Justicia social en movimiento
Lo que se vive hoy no es casualidad. La política de incrementar el salario mínimo, fortalecer programas de bienestar y apostar por la redistribución ha dado frutos. Se trata de un hecho político y social de enorme relevancia: México, históricamente marcado por la desigualdad, empieza a recorrer el camino de la justicia social.
Durante décadas se nos repitió que la pobreza era un fenómeno inamovible, casi natural, como si estuviera inscrita en nuestro ADN social. Hoy los datos dicen otra cosa: sí se puede mover la aguja. Sí es posible reducir la brecha y cambiar el destino colectivo cuando el Estado coloca en el centro a quienes más lo necesitan.
La herida abierta
Sin embargo, no podemos engañarnos: la herida no está cerrada. Tres de cada diez mexicanos aún viven en pobreza; son 38.5 millones de personas. Las cifras también revelan que los sectores más golpeados siguen siendo los de siempre: los pueblos originarios, las comunidades indígenas, las niñas y niños menores de cinco años, y las familias en regiones rurales marginadas.
La pobreza no solo es ingreso insuficiente: es hambre, falta de servicios de salud, viviendas precarias, discriminación, falta de voz. Por eso, más allá de la celebración, este momento exige lucidez: el avance es real, pero incompleto.
Una justicia que se construye paso a paso
La presidenta Sheinbaum lo llamó una hazaña de la Cuarta Transformación, y con razón: nunca antes se había logrado en tan poco tiempo un descenso de esta magnitud. Pero más allá de las banderas políticas, lo que está en juego es la construcción de un país distinto: más equitativo, más justo, más humano.
Reducir la pobreza es hacer justicia social. Es reconocer que ningún niño debe acostarse con hambre, que ninguna madre debe elegir entre medicinas o comida, que ningún joven debe abandonar sus estudios porque no puede pagarlos.
Cada punto que baja la estadística es un paso en la dignificación de la vida. Cada millón que sale de la pobreza es un triunfo colectivo.
El reto que viene
El desafío es monumental: convertir este avance en un proceso sostenible y duradero. No basta con disminuir la pobreza en una medición; se trata de transformar las estructuras que la producen: garantizar educación de calidad, empleos dignos, acceso universal a la salud, igualdad de género y oportunidades reales para todos los territorios.

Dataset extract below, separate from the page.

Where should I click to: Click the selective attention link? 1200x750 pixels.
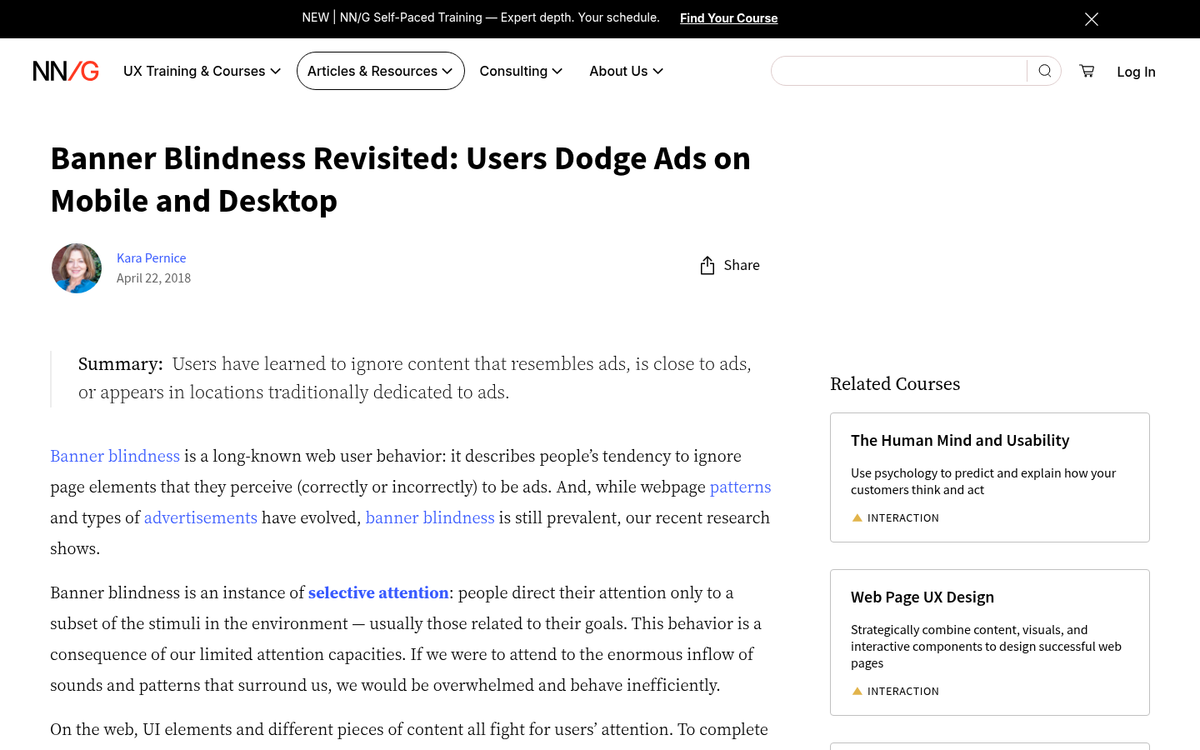click(378, 592)
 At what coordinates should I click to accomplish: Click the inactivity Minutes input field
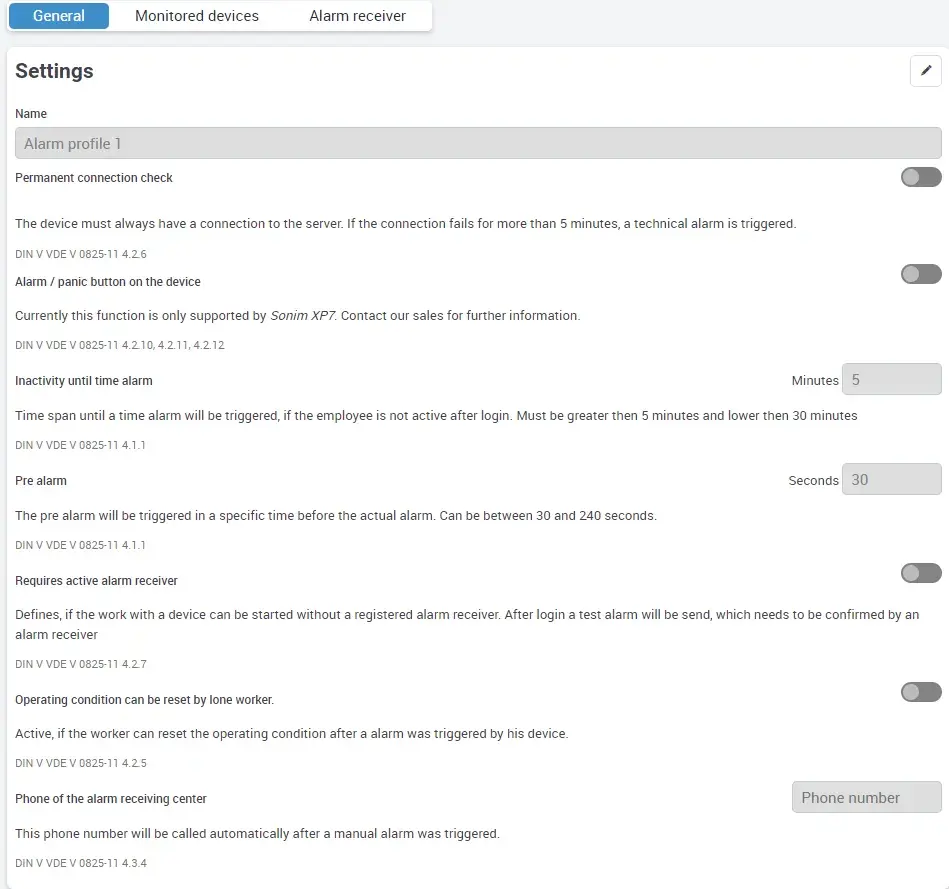(891, 380)
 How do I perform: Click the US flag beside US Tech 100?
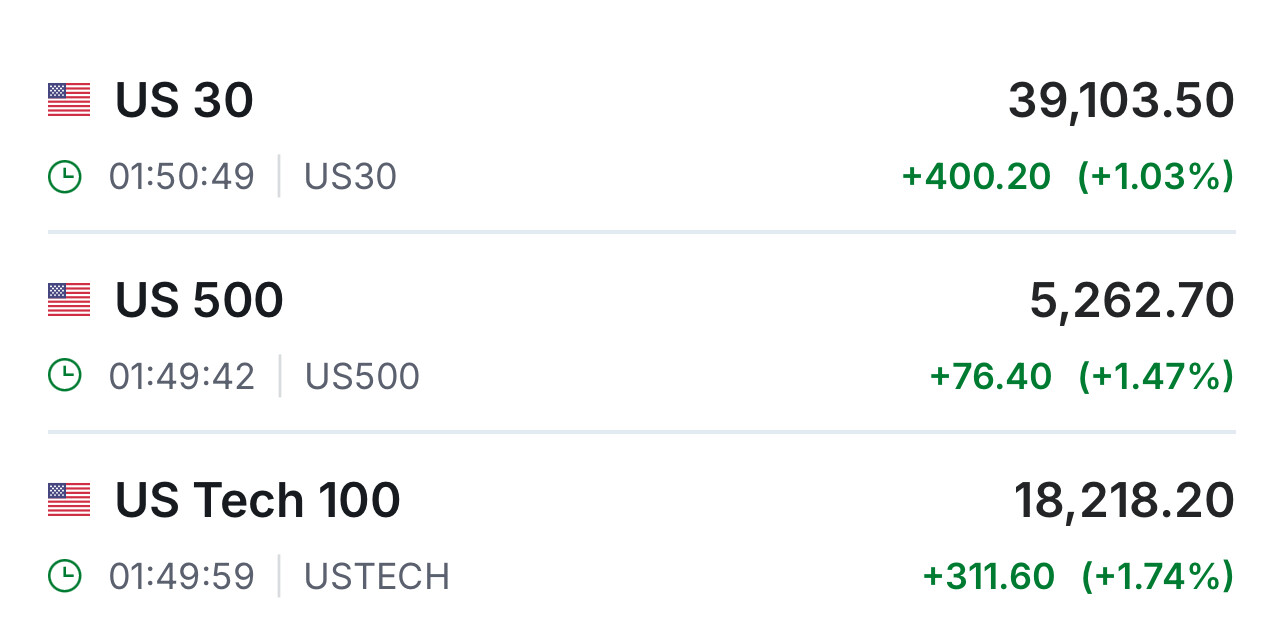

Porque la pobreza no es solo un problema económico: es un problema ético y político. Un país que reduce la pobreza avanza en democracia. Un país que combate la desigualdad se fortalece en su tejido social.
Cerrar la herida
Hoy podemos decir que la herida de la pobreza comienza a cerrarse. No está cicatrizada, pero la dirección es clara. México camina hacia adelante y demuestra que cuando hay voluntad política y compromiso social, la justicia deja de ser un discurso y se convierte en realidad.
El reto es no retroceder, no conformarnos, no permitir que esta oportunidad histórica se diluya. El verdadero triunfo no será solo reducir la pobreza, sino abrir la puerta a la dignidad, a la educación y a la ciudadanía plena para todos y todas.
Porque un país no se mide por los lujos de unos cuantos, sino por la dignidad de quienes tenían menos. Y en ese camino, paso a paso, México comienza a sanar.